[[ Source material open ]]

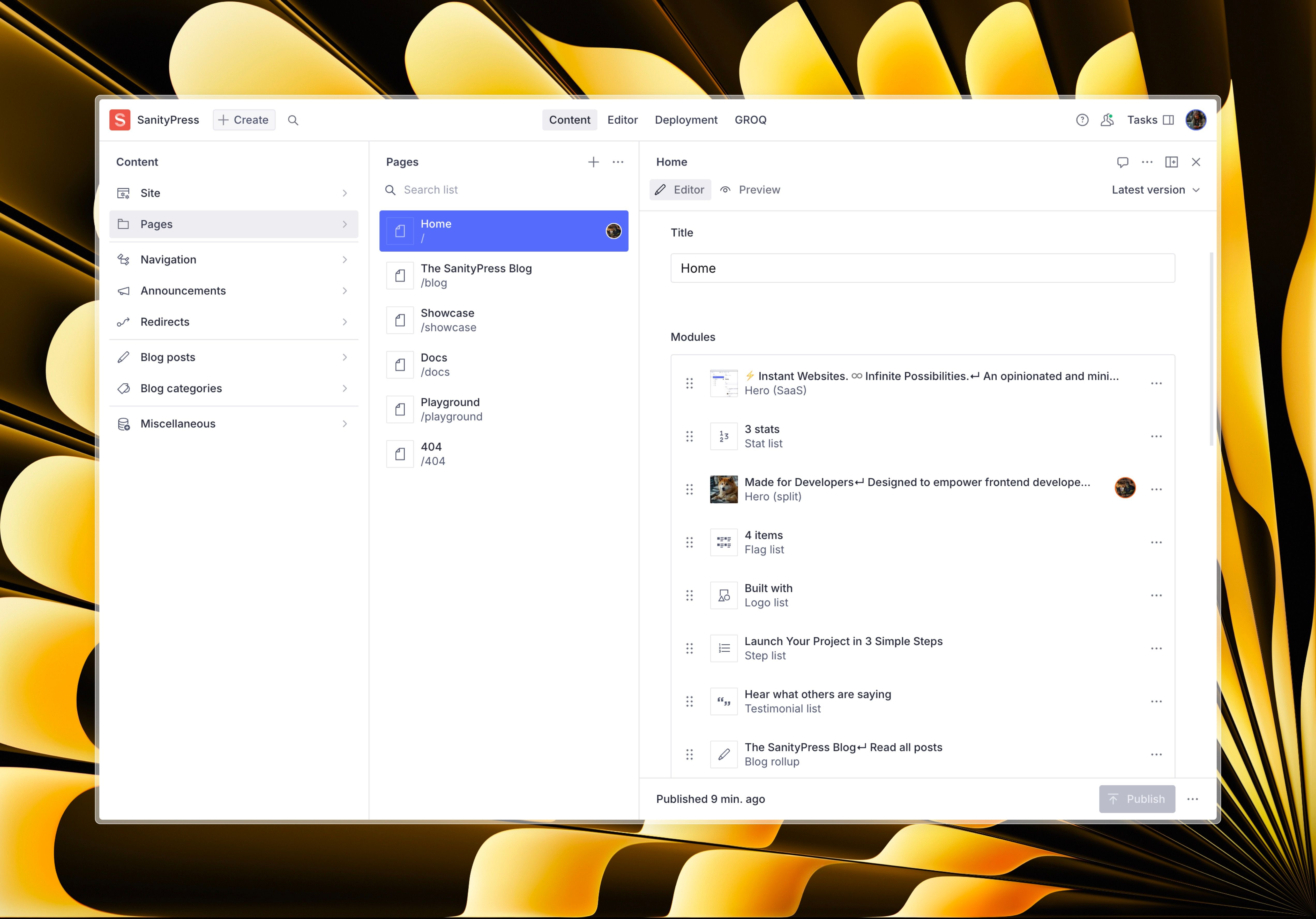Screen dimensions: 1316x919
Task: Switch to the Preview view
Action: coord(750,190)
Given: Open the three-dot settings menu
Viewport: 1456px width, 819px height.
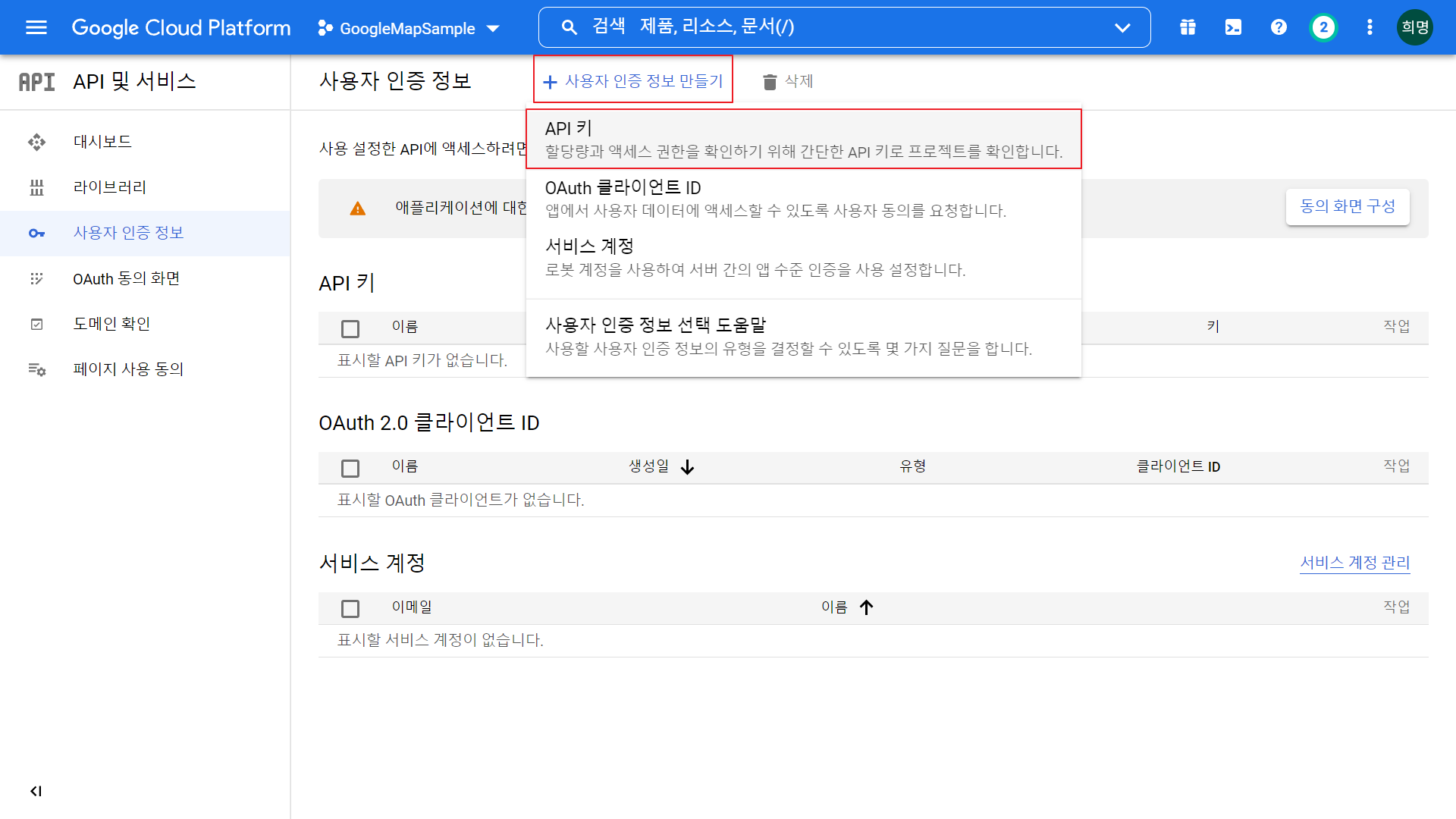Looking at the screenshot, I should coord(1370,28).
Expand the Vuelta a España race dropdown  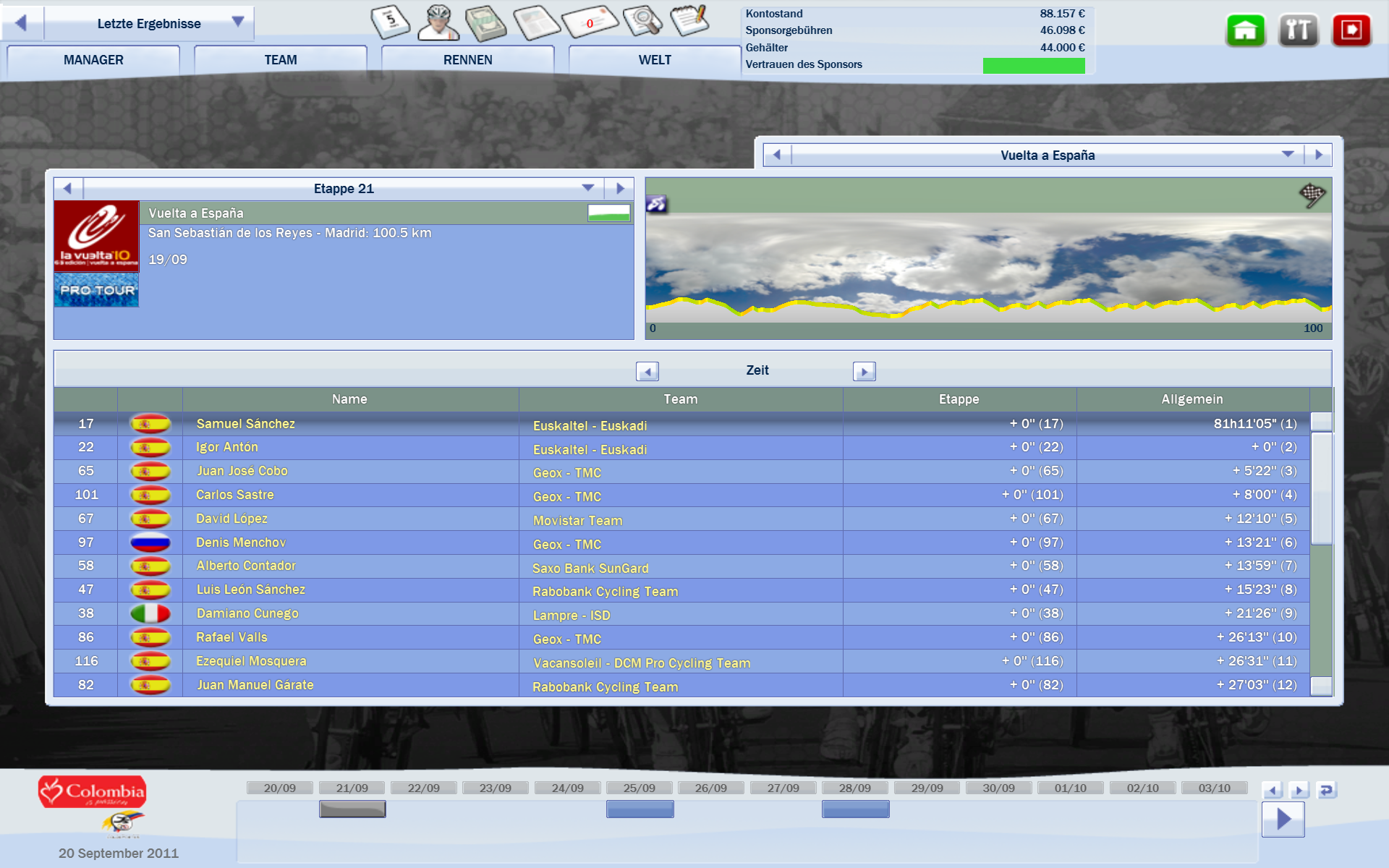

[[ Source material closed ]]

- **Assigned task**: Starting at the line that contains "Given: Open the three-dot settings menu", please write out every line to the end of the entries, inclusive, copied exactly and with pictures omitted.

- **Response box**:
Given: Open the three-dot settings menu
Viewport: 1456px width, 819px height.
Looking at the screenshot, I should coord(1370,28).
Expand the Vuelta a España race dropdown  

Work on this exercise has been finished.